In den Kursen für medizinische und pflegerische Berufsgruppen müssen besonders die Kompetenzen der psychosozialen Berufsgruppen und der Ehrenamtlichen ihren angemessenen Platz bekommen. Gerade im Beziehungsfeld aller Beteiligten in einem gut funktionierenden Palliative Care-Team ist darauf zu achten, dass die gesetzlichen Vorgaben (nur Medizin, Pflege und Koordination werden vergütet) nicht unter der Hand zum Leitbild bei Fortbildungskursen werden. Das Unter-sich-Bleiben der beati possidentes ist noch kein Ausweis von Hospizkultur!

Ich verzichte hier darauf, die Themenfelder im Einzelnen zu benennen, die mir besonders im Blick auf die psychosozialen Berufsgruppen und die Seelsorgenden einleuchten. Klar muss sein, dass neben den Patienten auch die Angehörigen und Zugehörigen sowie das Umfeld in den Blick zu nehmen sind. Die Vielfalt der Verstehensmöglichkeiten und der Handlungsoptionen bzw. Nichthandlungsoptionen sollte gesehen und eingeübt werden.

Der "Schlusssatz" der "Bildungssinfonie" Palliative Care ("look, listen, care") gehört den Bildern und Erfahrungen des Todes. Auch in den Fortbildungskursen sollte nicht "weggeschminkt" werden, worauf es am Ende hinausläuft: möglichst echt und realistisch, nicht übertrieben und spektakulär (die "Psychosozialen" möchten z.B. nicht immer erst dann gerufen werden, wenn die anderen nicht mehr wollen oder können, weil es so dramatisch geworden ist), immer voller Achtung und Respekt und mit einem hoffentlich zunehmenden Gefühl für die besondere Würde des letzten Augenblicks, der von Stille und Nichtstun geprägt ist, von Hinschauen und Vertrauen: "Da ist ja doch mehr, als ich je gesehen und verstanden habe." Es gibt eine Kraft über den Tod hinaus.

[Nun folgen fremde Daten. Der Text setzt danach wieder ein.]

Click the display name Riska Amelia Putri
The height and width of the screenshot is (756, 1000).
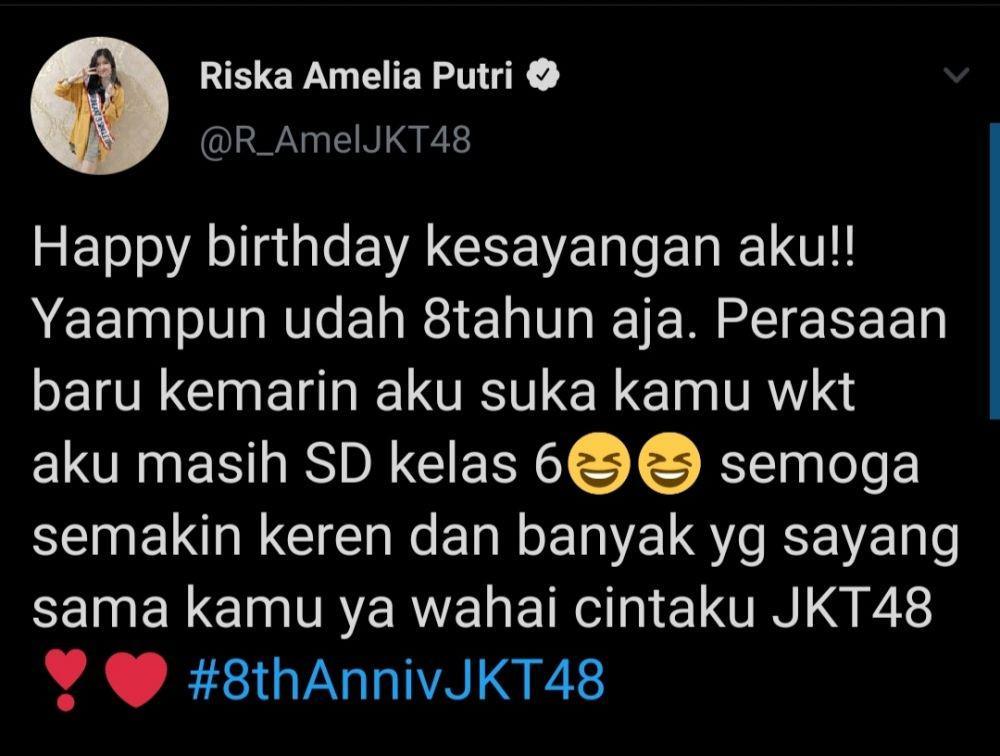(357, 76)
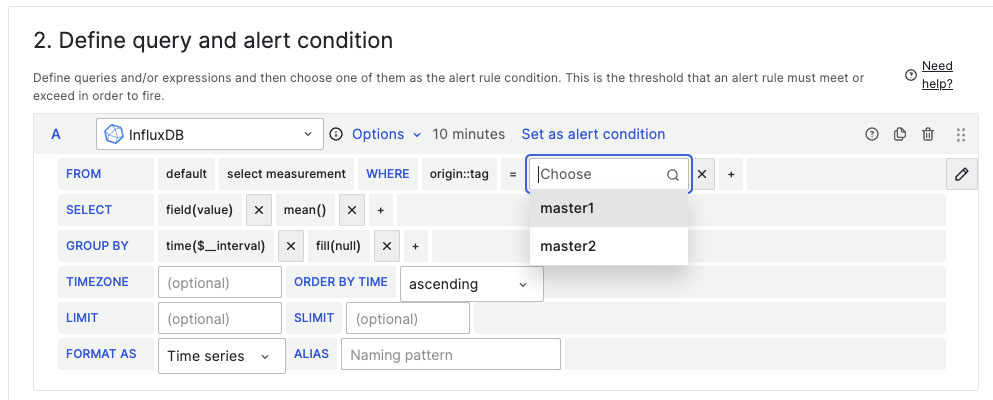Viewport: 993px width, 400px height.
Task: Click the query help question-mark icon
Action: (x=872, y=134)
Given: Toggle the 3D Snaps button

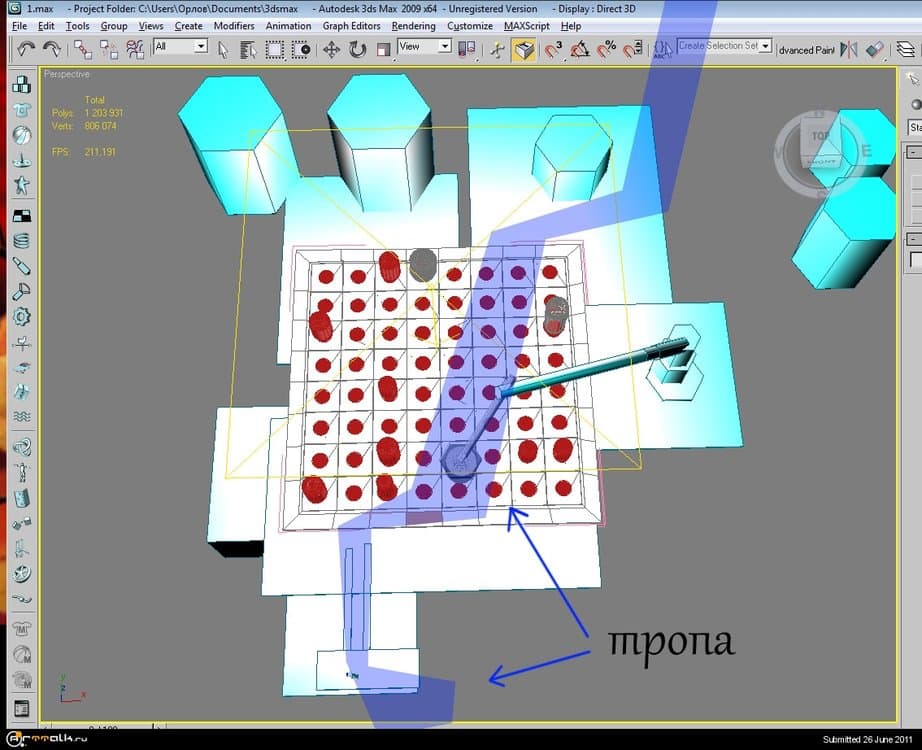Looking at the screenshot, I should (x=552, y=49).
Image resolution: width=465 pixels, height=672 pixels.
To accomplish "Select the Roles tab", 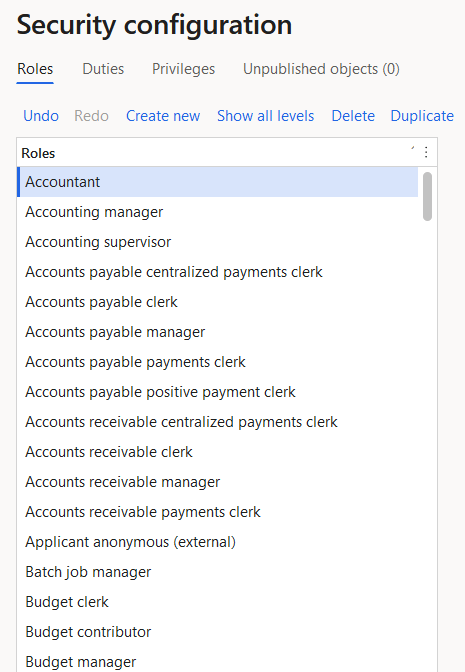I will pyautogui.click(x=35, y=69).
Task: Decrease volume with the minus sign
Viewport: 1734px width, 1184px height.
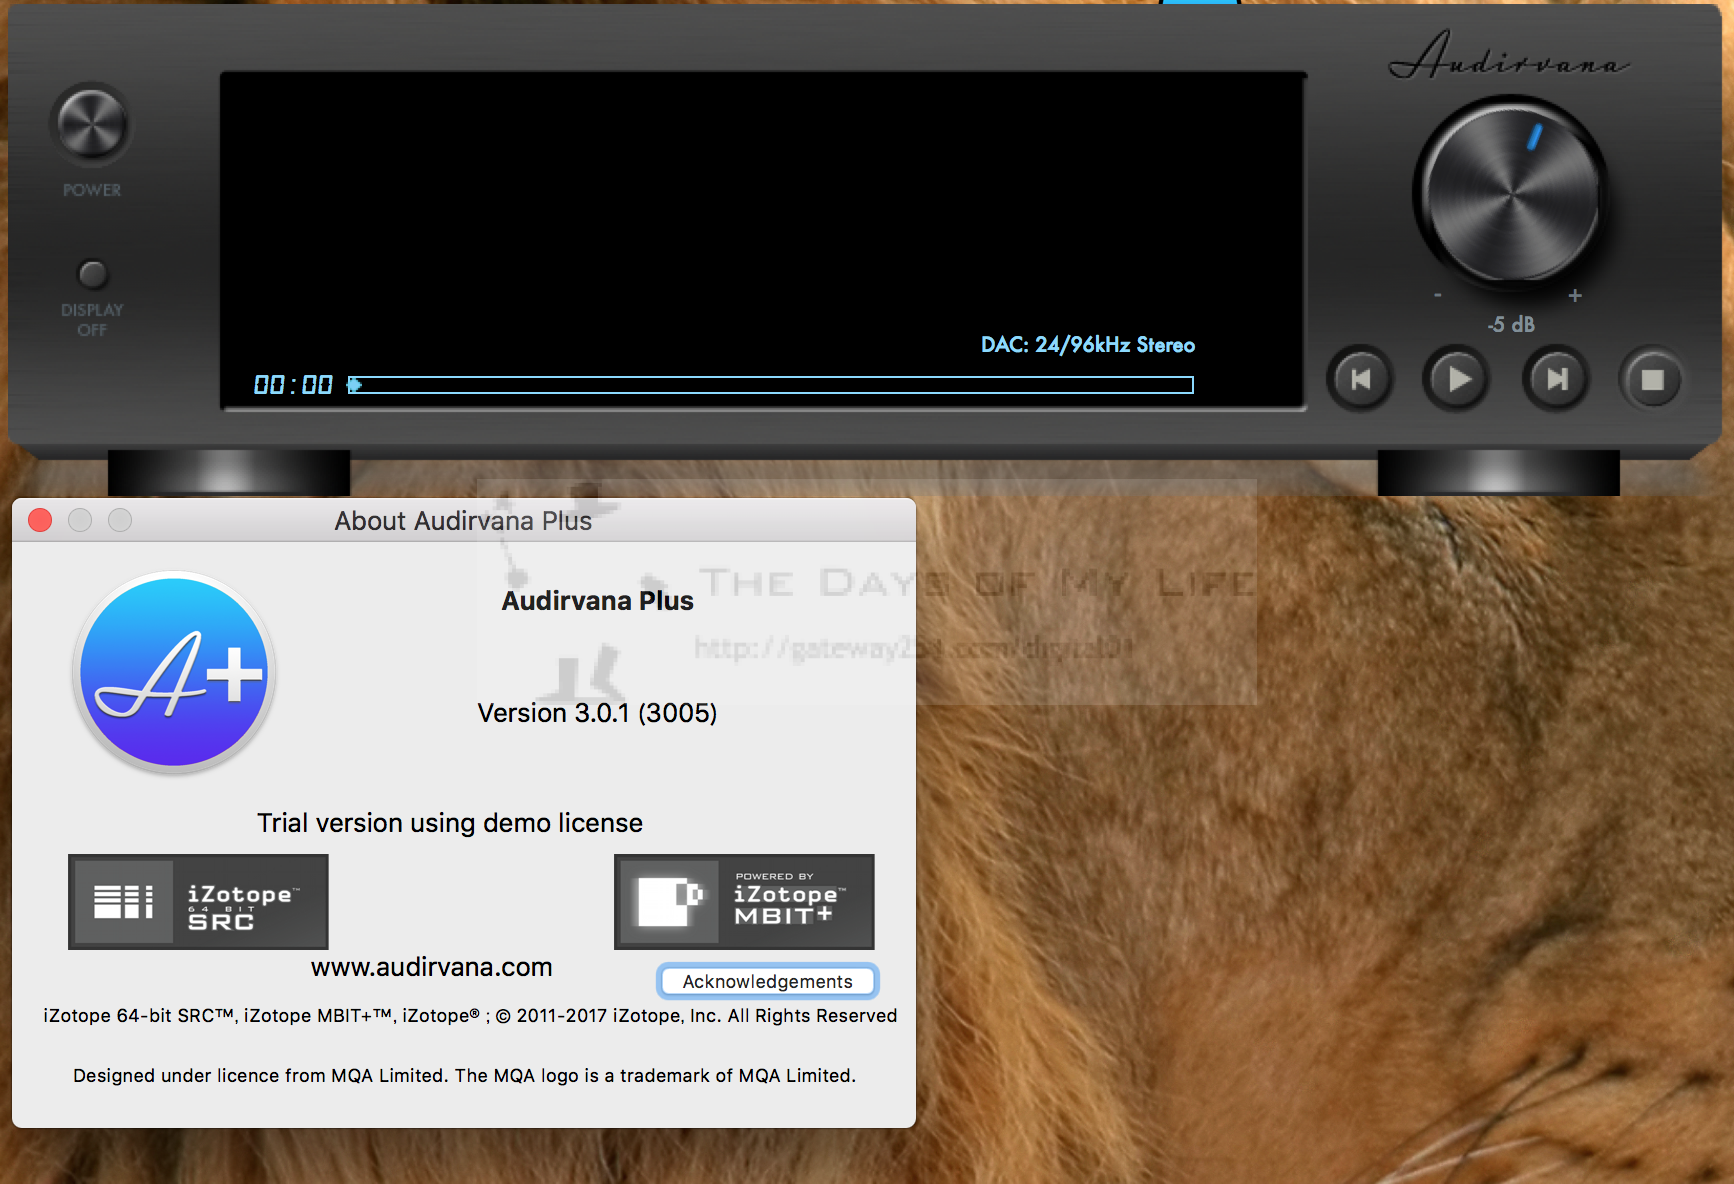Action: 1438,295
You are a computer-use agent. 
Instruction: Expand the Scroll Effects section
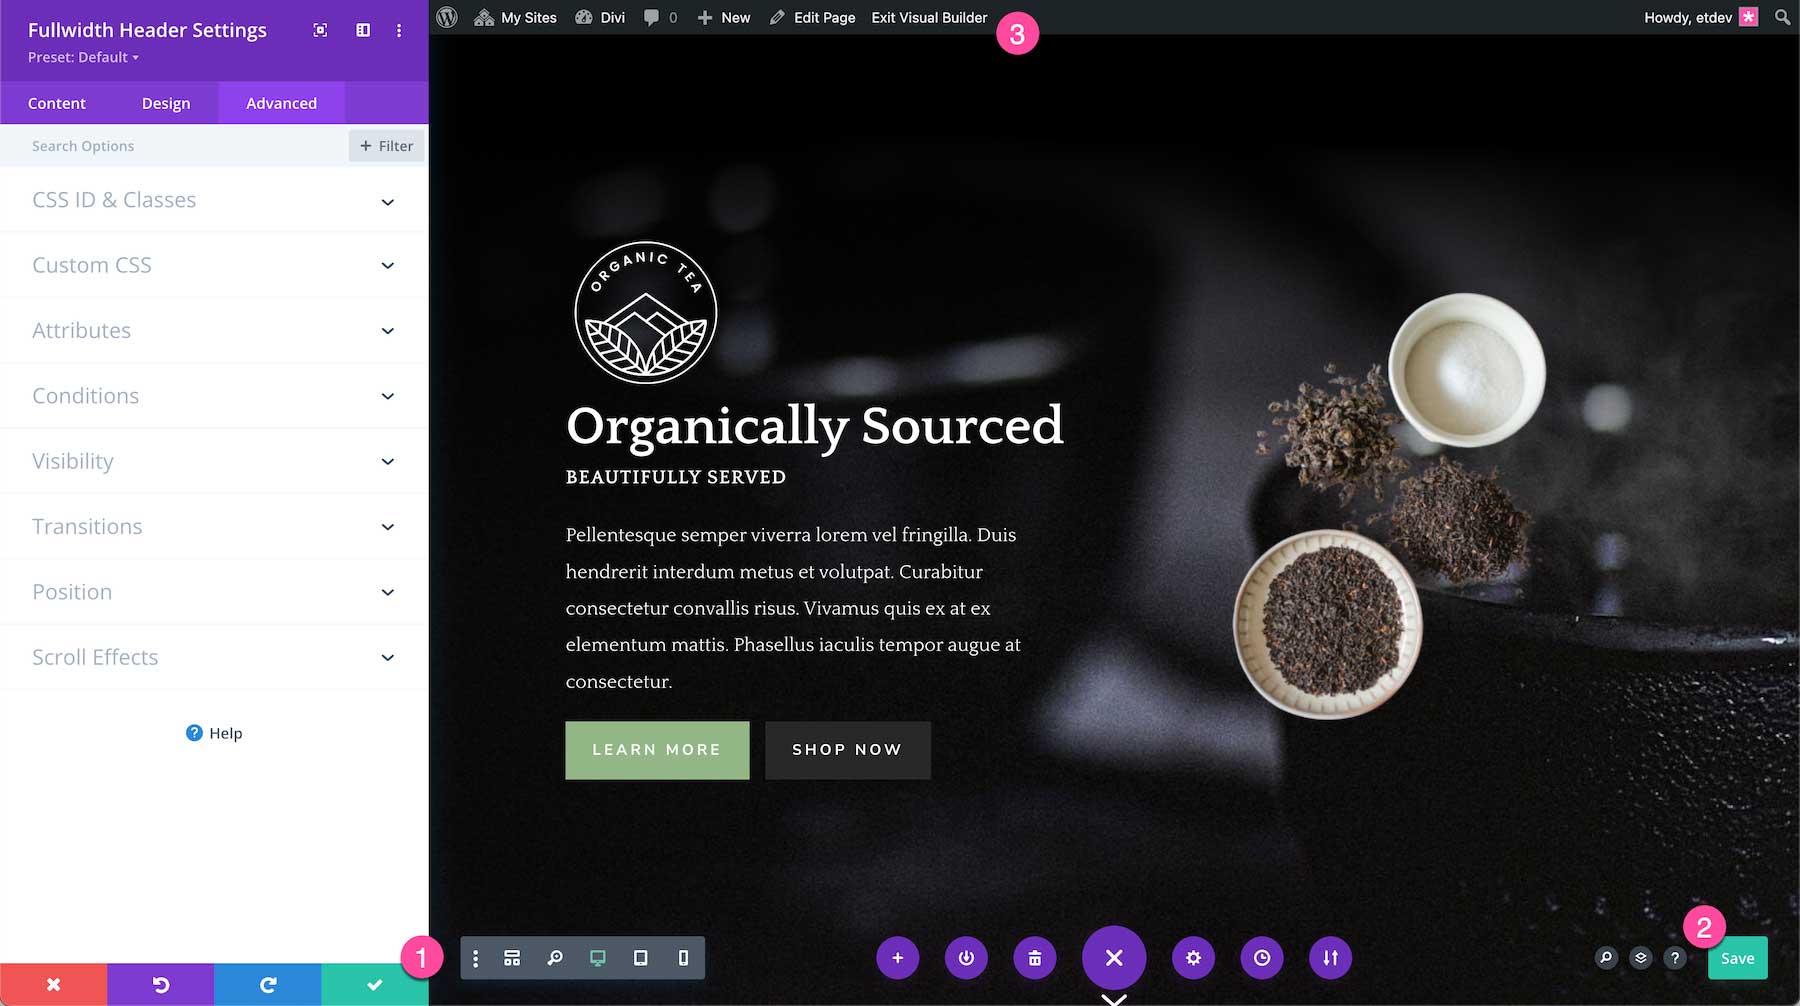click(x=214, y=657)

Am Ende des Kurses wünsche ich mir ein Lachen oder zumindest ein Lächeln, das von Herzen kommt; Freundschaft, Zutrauen untereinander, auch so etwas wie Ehrerbietung gegenüber den Lehrenden, die gewiss ihr Bestes gegeben haben. Ja, es muss auch Rückmeldungen geben und Zertifikate. Aber mit welcher Haltung ein Kurs angegangen, gestaltet, durchgehalten und abgeschlossen wird, ist entscheidend. Das steht in keinem Curriculum, es kann nicht so einfach angestrebt werden. Wenn es gelingt, ist es immer ein Geschenk - wie im richtigen Leben und Sterben.

Abgedruckt in: Peter Godzik, Hospizlich engagiert. Erfahrungen und Impulse aus drei Jahrzehnten, Rosengarten b. Hamburg: Steinmann 2011, S. 209-212.